Cependant, ce décompte intègre les frais de procédure qui relèvent des dépens (73,24 + 55,15 + 25,07 + 129,56 + 67,82 = 350,84 euros), somme qu’il convient de déduire de cette créance.
Le solde de la créance n’étant pas sérieusement contesté ni contestable, Monsieur [Z] [O] sera donc condamné au paiement de la somme de 5.599,70 euros à titre d’indemnité provisionnelle pour l’arriéré de loyers, charges locatives et indemnités d’occupation dus à la date du 25 août 2025 – échéance du mois d’août 2025 incluse. Monsieur [Z] [O] sera, en outre, condamné au paiement d’une indemnité d’occupation égale au montant du loyer courant et des charges (562,40 euros par mois à la date de l’audience), à compter du 1er septembre 2025 et jusqu’à la libération effective des lieux.
S’agissant d’une provision, cette somme portera intérêts au taux légal à compter du prononcé de la présente décision.
Sur le sort des meubles
En ce qui concerne le sort des meubles, il sera procédé selon les dispositions des articles L433-1 et L433-2 du Code des procédures civiles d’exécution.
Sur les dépens et l’article 700 du code de procédure civile
Aux termes de l’article 696 du code de procédure civile, la partie qui succombe est condamnée aux dépens. Ceux-ci seront donc mis à la charge de Monsieur [Z] [O].
Aux termes de l’article 700 du même code, le juge condamne la partie tenue aux dépens à payer à l’autre partie, au titre des frais exposés et non compris dans les dépens, la somme qu’il détermine en tenant compte de l’équité. Il convient de condamner Monsieur [Z] [O] à verser à la S.A. VILOGIA la somme de 150 euros.

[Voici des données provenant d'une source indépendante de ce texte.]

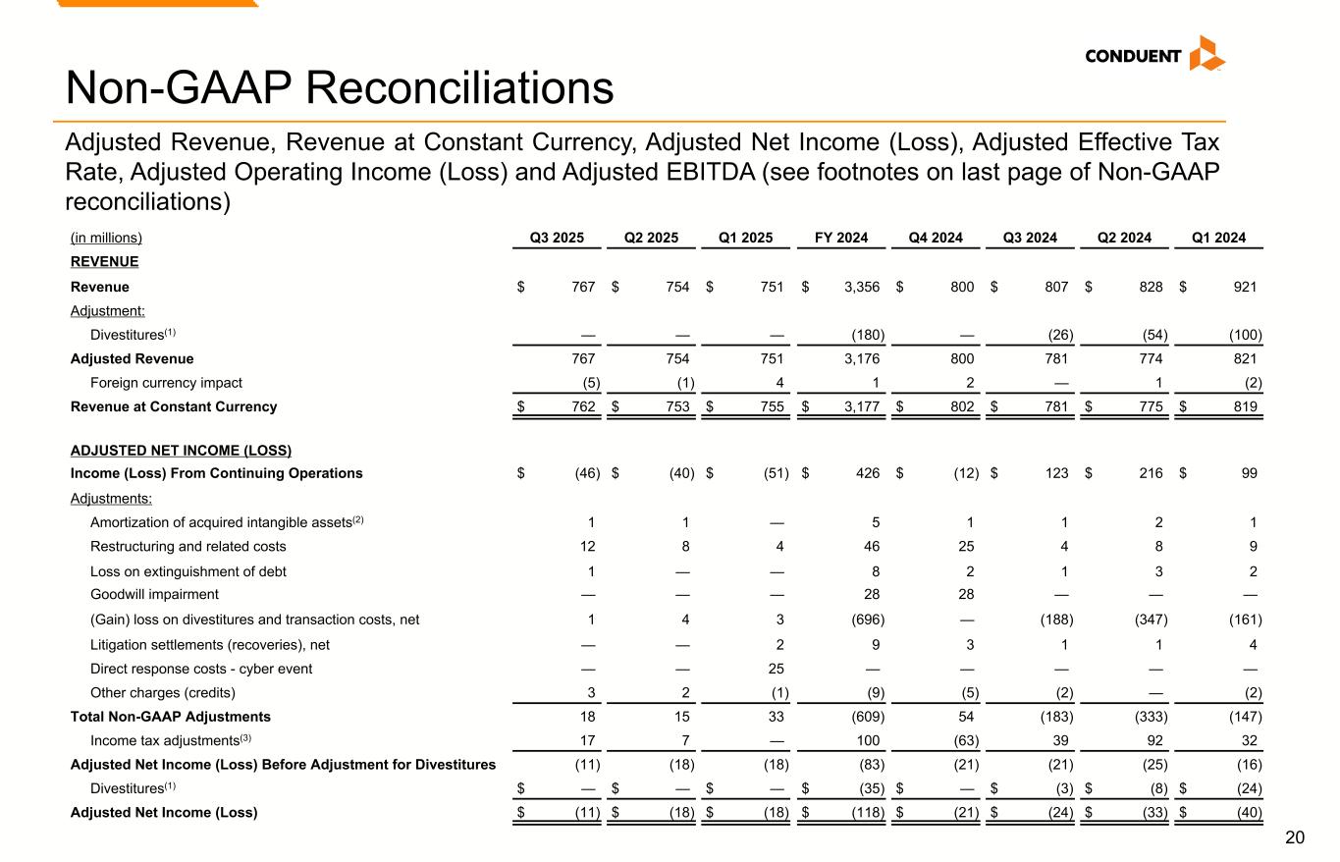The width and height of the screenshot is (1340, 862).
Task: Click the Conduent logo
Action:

Il convient de rappeler que l’exécution provisoire de la présente ordonnance est de droit.
PAR CES MOTIFS
Statuant en référé, par ordonnance mise à disposition au greffe, réputée contradictoire et en premier ressort,
Au principal, RENVOYONS les parties à se pourvoir ainsi qu’elles aviseront, et dès à présent, vu l’urgence :
CONSTATONS l’acquisition des clauses de résiliation de plein droit au bénéfice de la société bailleresse à la date du 29 avril 2025 ;
CONDAMNONS Monsieur [Z] [O] à quitter les lieux loués situés [Adresse 3] [Adresse 12] [Adresse 8] à [Localité 10];
AUTORISONS, à défaut pour Monsieur [Z] [O] d’avoir volontairement libéré les lieux, qu’il soit procédé à son expulsion ainsi qu’à celle de tous occupants de son chef avec si nécessaire le concours de la force publique, deux mois après la délivrance d’un commandement de quitter les lieux conformément aux dispositions des articles L. 411-1 et L. 412-1 du code des procédures civiles d’exécution ;
DISONS qu’en ce qui concerne le sort des meubles, il sera procédé selon les dispositions des articles L. 433-1 et L.433-2 du code des procédures civiles d’exécution ;
FIXONS une indemnité d’occupation égale au montant du loyer, révisable selon les dispositions contractuelles, et de la provision sur charges (562,40 euros par mois à la date de l’audience), augmentée de la régularisation au titre des charges dûment justifiées ;
CONDAMNONS Monsieur [Z] [O] à payer à la S.A. VILOGIA la somme de 5.599,70 euros à titre d’indemnité provisionnelle pour l’arriéré de loyers, charges locatives et indemnités d’occupation à la date du 25 août 2025 (échéance du mois d’août 2025 incluse), avec intérêts au taux légal à compter de la date de la présente décision ;
CONDAMNONS Monsieur [Z] [O] à payer à la S.A. VILOGIA, à compter du 1er septembre 2025 l’indemnité d’occupation mensuelle ci-dessus fixée, jusqu’à libération effective des lieux ;
CONDAMNONS Monsieur [Z] [O] aux dépens qui comprendront le coût du commandement de payer, de l’assignation, du dénoncé à la CCAPEX et de la notification de l’assignation au représentant de l’État ;
CONDAMNONS Monsieur [Z] [O] à payer à la S.A. VILOGIA une indemnité de 150 euros en application des dispositions de l’article 700 du code de procédure civile ;
REJETONS le surplus des demandes ;
RAPPELONS que la présente ordonnance est exécutoire de plein droit par provision ;
Ainsi jugé les jour, mois et an susdits.